# Apple Touch to play on my TV



## sikpupi (Jan 30, 2004)

Hi

I got a new Touch recently for my daughter and a nice job it is too. It is 16gb and can hold movies and music videos which is what she is into at teh moment. However.....she tells me that there is a 'lead' that can be got that can plug into the TV and she can play the movies through the big screen. Handy for the odd sleep-over in a friends house instead of renting 4-5 dvds. 

Anyone know if this is true.??? Any leads I have seen from Apple only allow Audio through the TV..i.e. you can play your music through the telly but no picture!!

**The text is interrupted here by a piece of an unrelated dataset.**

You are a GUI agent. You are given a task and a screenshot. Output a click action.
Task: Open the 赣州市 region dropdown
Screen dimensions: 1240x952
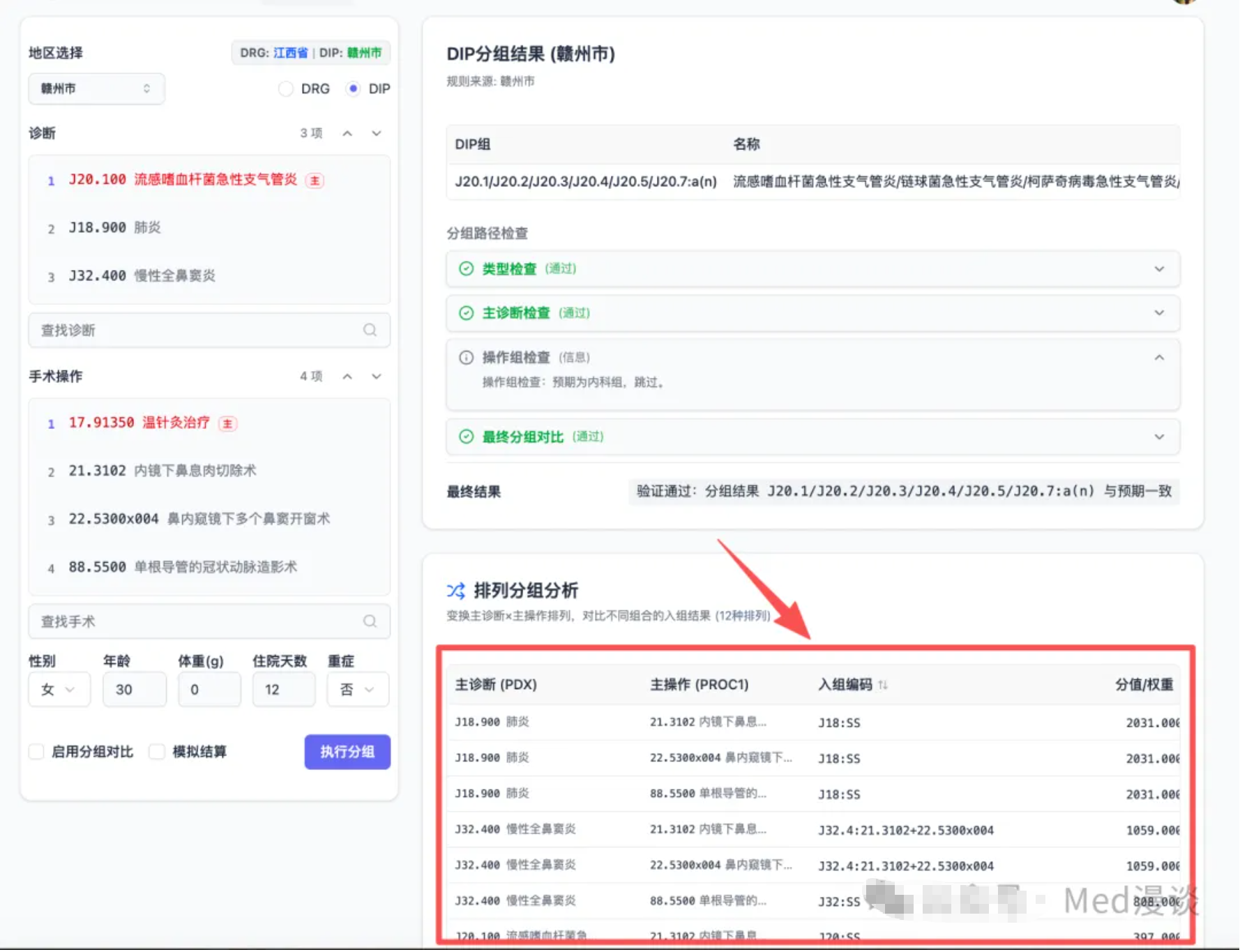pos(96,89)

Any good links to Touch forums / links also welcomed !

Sikky


----------



## cwwozniak (Nov 29, 2005)

This might be what you are looking for ...

*Apple Composite AV Cable*
http://store.apple.com/1-800-MY-APP...sories/shop_by_type/ipodtouch1&nplm=MB129LL/A

The Apple Web site also has an iPod touch discussion forum linked on this page ...

http://www.apple.com/support/ipodtouch/


----------



## sikpupi (Jan 30, 2004)

CW...many thanks!!! 

Seems to be what I am after. Will read more!!

THanks

Sikki


----------



## cwwozniak (Nov 29, 2005)

You are welcome.

FYI, Apple had a component video AV cable on another page of their on-line store. It might give a better picture on an HDTV monitor that has component video inputs. The cable that I mentioned in my previous post should work with older standard definition TV sets that have a composite video input as well as HDTV sets that support composite video signals.


----------